Again, for all parameter combinations, the images are filtered per 2-D slice and the PREDICT histogram features as discussed earlier are extracted from the filtered images. This is done for the local phase, phase congruency, and phase symmetry.

DICOM features

In PREDICT, several features may be extracted from DICOM headers, which can be provided in the metadata source. By default, these include:

  • (0010, 1010): Patient age

  • (0010, 0040): Patient sex

You can define which tags you want to extract and how to name these features by altering the following in the config:

config['ImageFeatures']['dicom_feature_tags'] = '0010 1010, 0010 0040'
config['ImageFeatures']['dicom_feature_labels'] = 'age, sex'

Note that the value will be converted to a float. If that’s not possible, or the tag is not present, numpy.NaN will be used instead.

Other features may you want to include:

  • (0008, 0070): Scanner manufacturer

  • (0018, 0022): Scan options, see below

  • (0018, 0050): Slice thickness

  • (0018, 0080): Repetition time (MRI)

  • (0018, 0081): Echo time (MRI)

  • (0018, 0087): Magnetic field strength (MRI)

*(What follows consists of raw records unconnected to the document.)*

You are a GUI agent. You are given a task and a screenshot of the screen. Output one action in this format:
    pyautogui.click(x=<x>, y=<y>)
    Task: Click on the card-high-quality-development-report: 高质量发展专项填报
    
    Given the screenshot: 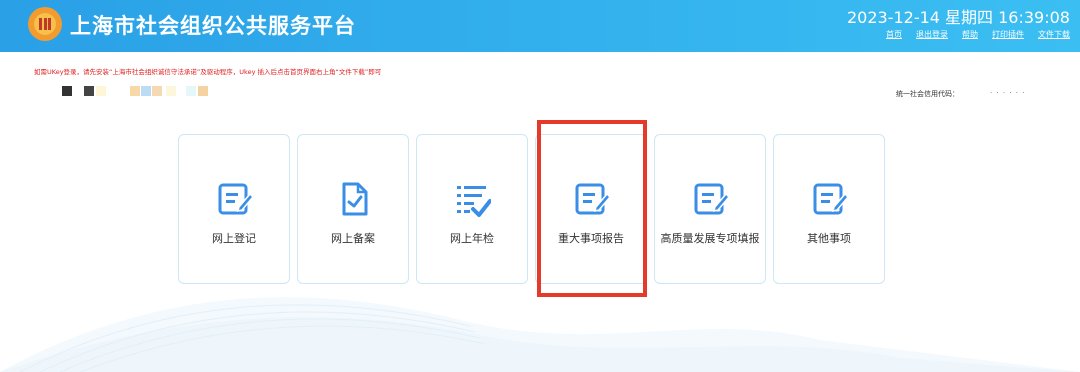 What is the action you would take?
    pyautogui.click(x=710, y=209)
    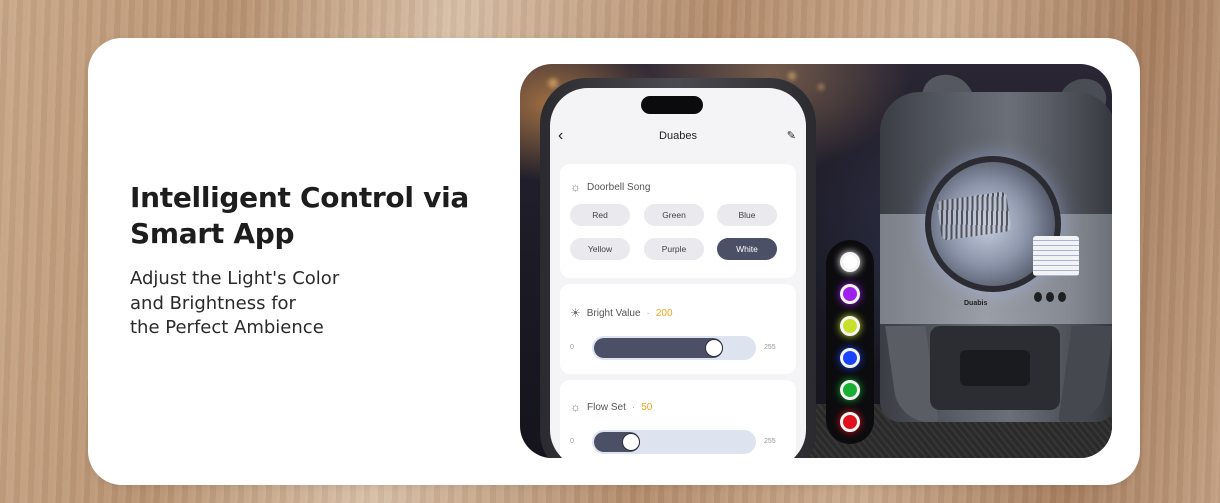 The height and width of the screenshot is (503, 1220). What do you see at coordinates (792, 136) in the screenshot?
I see `pencil-icon: ✎` at bounding box center [792, 136].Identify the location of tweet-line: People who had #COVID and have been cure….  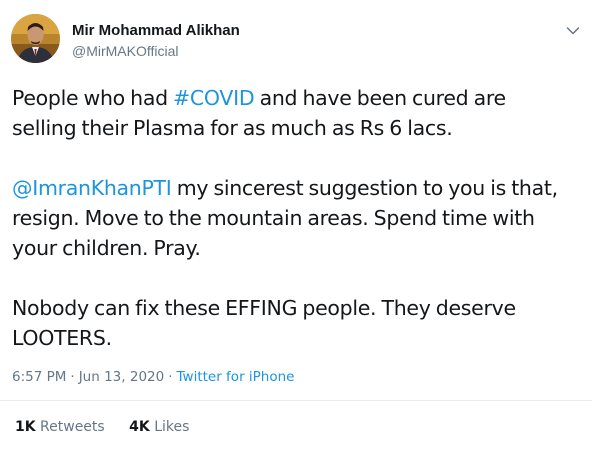
(297, 98).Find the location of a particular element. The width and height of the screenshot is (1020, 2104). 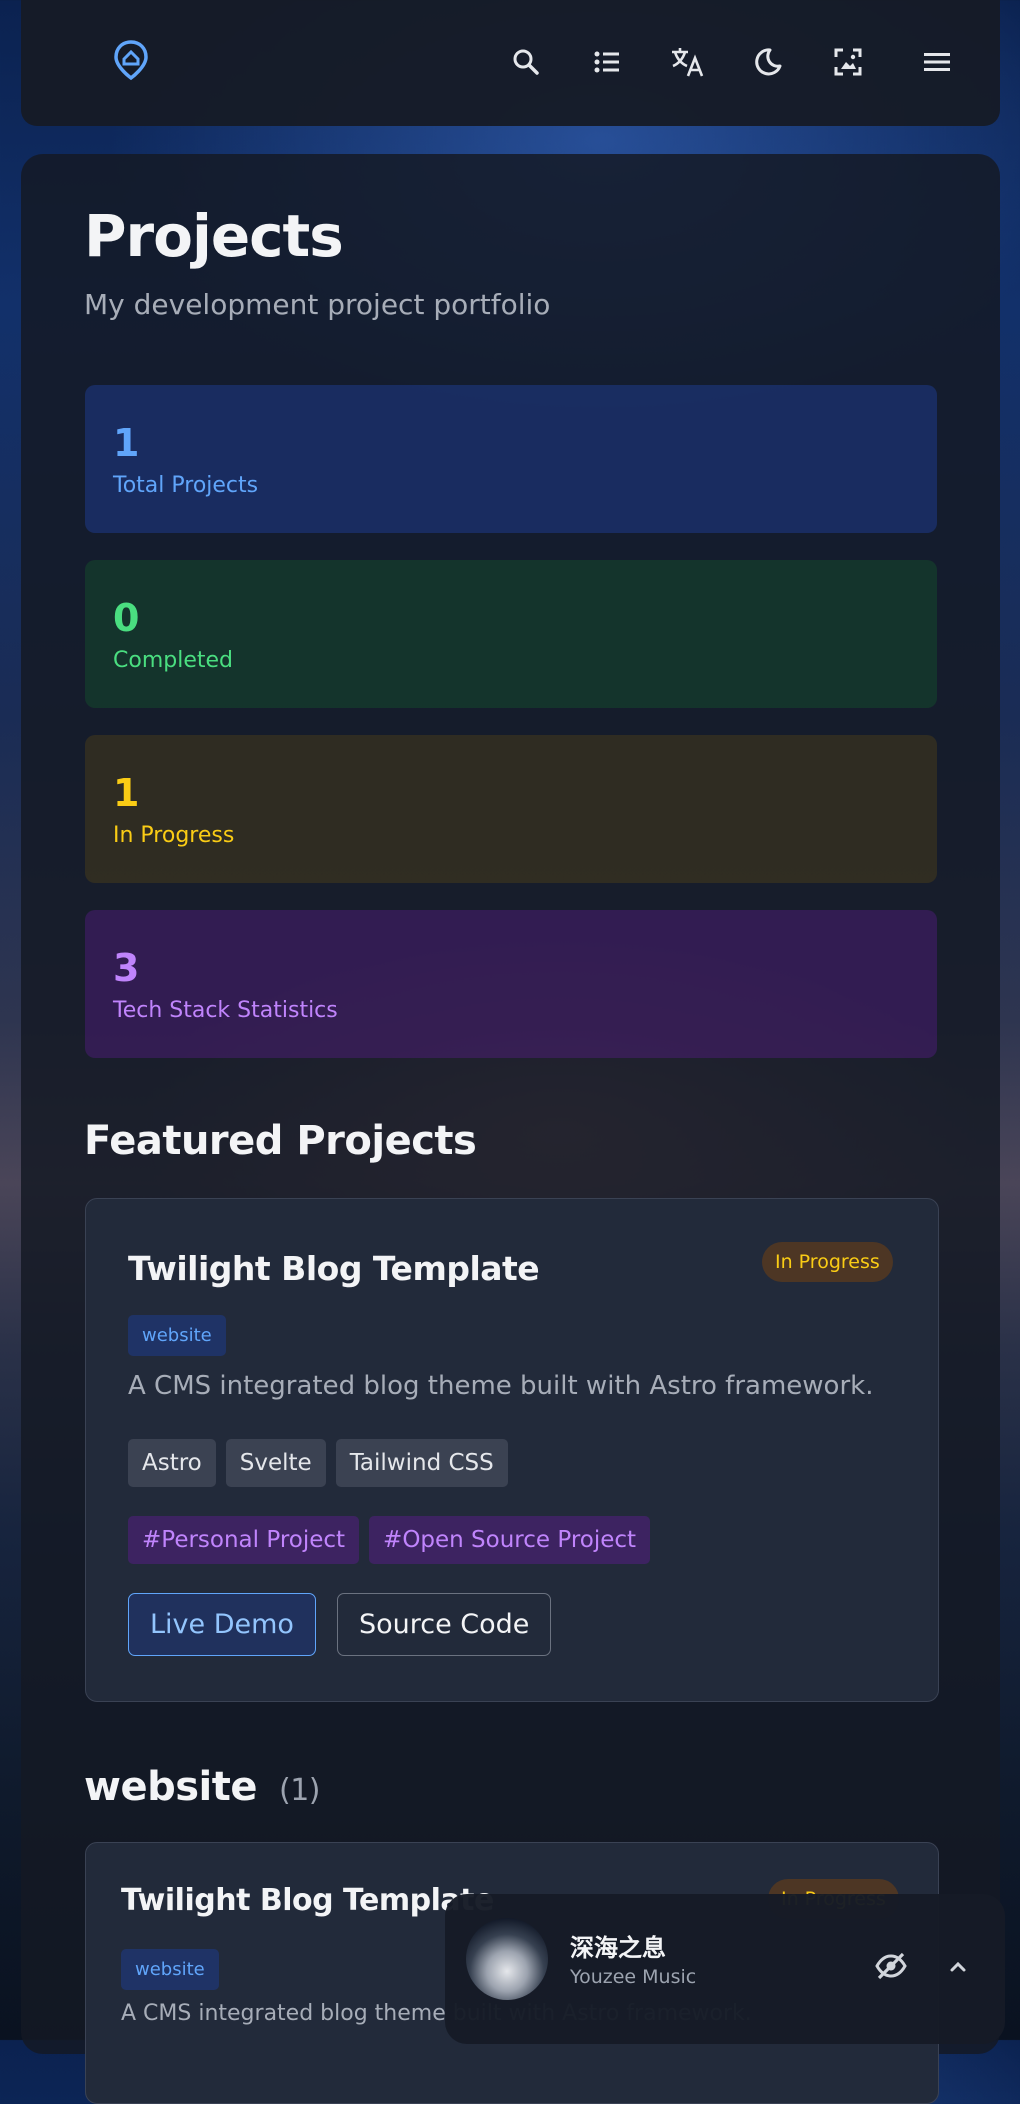

stat-tech-stack: 3 Tech Stack Statistics is located at coordinates (511, 984).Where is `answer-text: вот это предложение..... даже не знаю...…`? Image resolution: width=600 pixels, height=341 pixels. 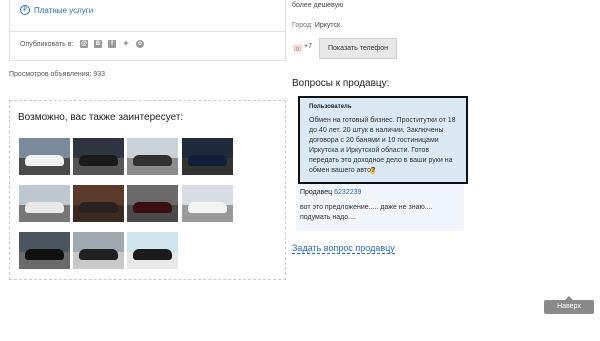
answer-text: вот это предложение..... даже не знаю...… is located at coordinates (366, 212).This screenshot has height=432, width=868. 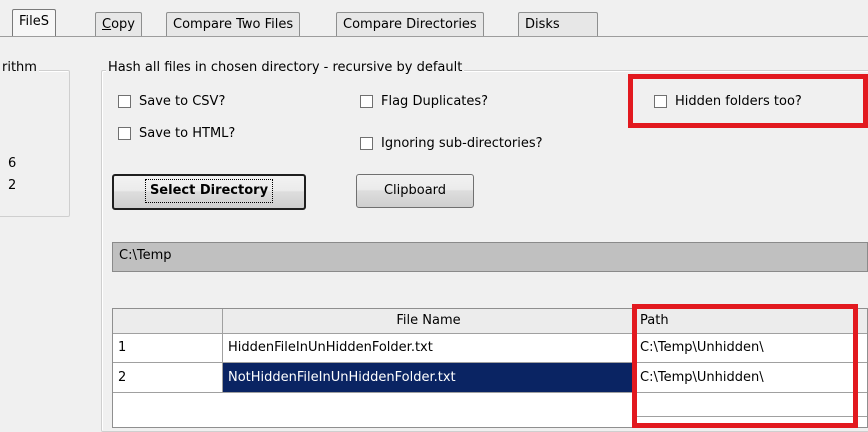 I want to click on flag-duplicates-label: Flag Duplicates?, so click(x=435, y=102).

  • (0018, 1314): Flip angle (MRI)

  • (0028, 0030): Pixel spacing

Several routines for converting values to floats has been defined for the following features:

  • (0008, 0070) (Scanner manufacturer): 0 = Siemens, 1 = Philips, 2 = General Electric, 3 = Toshiba. If not one of these, numpy.NaN is used.

  • (0018, 0022) (Scan options): if name is ‘FatSat’, determine whether a a scan has been made with fat saturation or not from the scan options.

  • (0010, 0040) (Patient Sex): M = 0, F = 1

  • (0018, 0087) (Magnetic field strength): 5000 = 0.5, 10000 = 1.0, 15000 = 1.5, 30000 = 3.0. If not convertible to float, use numpy.NaN

  • (0028, 0030) (Pixel spacing): Use first value and convert to float

Semantic features

WORC allows the user to provide non-computational features, which are called semantic features. These can be give to WORC as an Excel file, in which each column represents a feature. See the User manual chapter for more details on providing these features

Other extraction choices

Filtering on ROI or full image.

For all filter based features, the images are first filtered using the full image, after which the features are extracted from the region of interests (ROI). Only filtering the ROI with the filters would result in edge artefacts. A drawback could be that now the ROI surroundings influence the feature, but this can also be a benefit as a comparison between the ROI and it’s surrounding could give relevant information.

Feature extraction parameter selection

Many of the extracted features have parameters to be set. For each application, the most suitable set of parameters may vary. Therefore, in WORC, by default many features are extracted at a range of parameters. We hypothesize that in the next steps, e.g. feature selection and classification, the most relevant features will be automatically used.

Wavelet features

PyRadiomics supports the extraction of so-called wavelet features by first applying a set of filters to the image before extracting the above mentioned features. The amount of features therefore quickly expands when using wavelet features, while we have not noticed improvements in our experiments. Hence, to save computation time, we have decided to only include original features in WORC. Usage of wavelet features is however supported, both in feature extraction and selection, see the Config chapter.

Fixed bin width vs fixed bin size

For all gray level matrix based features, WORC by default uses a fixed bin-width, while PyRadiomics argues to use a fixed bin-size The reason for that is that we want the WORC default settings to work in a wide variety of applications, including those with images in arbitrary scales, which often happens when using MRI. In these cases, using a fixed bin-width may lead to odd features values and even errors.